**CONSIGNES**
• 1. D'après le texte sur la rougeole en RDC, combien d'interventions d'urgence liées à la rougeole MSF a-t-elle menées en 2022 ?
• 2. Reprenez le texte sur la rougeole en RDC après sa dernière phrase et poursuivez-le.

Pour sa part, Médecins Sans Frontières (MSF) répond chaque année aux épidémies de rougeoles en RDC par la vaccination. Sur le site internet de MSF, le docteur Louis Massing, référent médical pour MSF en RDC, parle de leur intervention.

« En 2022, nous avons réalisé 45 interventions d’urgence liées à la rougeole. C’est plus de trois quarts de nos réponses d’urgence en RDC ».

D’après le Docteur Ami Abel, on peut éradiquer la rougeole si on arrive à atteindre tous les enfants lors des campagnes de vaccination. Car, affirme-t-il, « il y a beaucoup de maladies déjà éradiquées comme la variole, une autre maladie virale, par la vaccination. »

Mais, poursuit-il, « on ne sait pas atteindre tous les enfants. Il y a encore des résistances des parents qui ne veulent pas faire vacciner leurs enfants et ces enfants seront toujours une source de contamination pour les autres. »

Pendant ce temps, l’épidémie de rougeole continue à tuer en silence en RDC. D’une part, on ne la mentionne que peu comme urgence sanitaire. D’autre part, le faible financement alloué à la santé en RDC entrave l’efficacité de l’intervention contre cette épidémie.

**MATÉRIEL FOURNI**
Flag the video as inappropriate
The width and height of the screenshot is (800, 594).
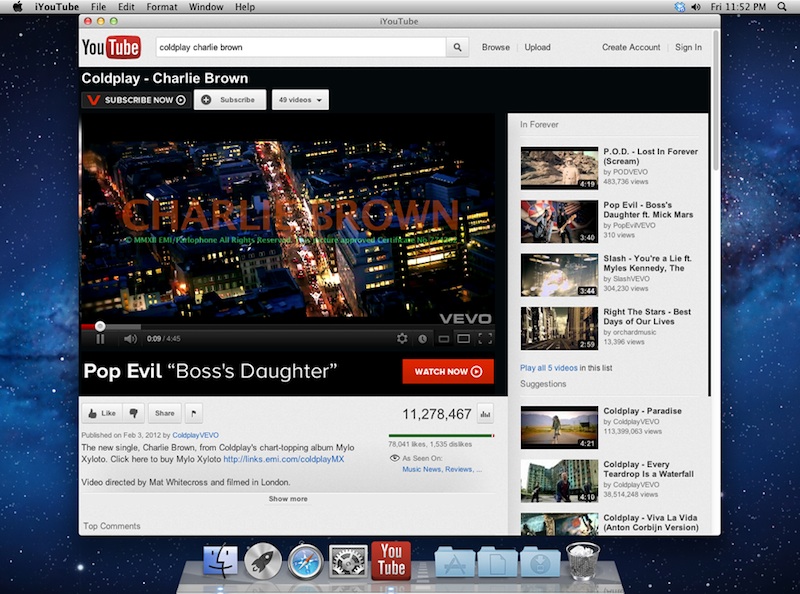(194, 413)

**RÉPONSES NUMÉROTÉES**
• 1. 45 interventions d'urgence.

• 2.
Le pays ne dispose d’aucun programme particulier de lutte contre la rougeole. Ce qui n’est pas le cas d’autres maladies mortelles comme le VIH/SIDA ou le paludisme. Toutefois, l’on enregistre plusieurs plans élaborés dans l’objectif d’éliminer la rougeole entre 2010 et 2023.

Les efforts du gouvernement semblent toujours minimes suite à la persistance de la maladie. Parmi ces efforts, il y a la mise en place du comité de coordination de lutte contre la rougeole en RDC, en 2019. Un comité qu’on entend très peu sur le terrain, en dépit des ravages que continue de causer la maladie.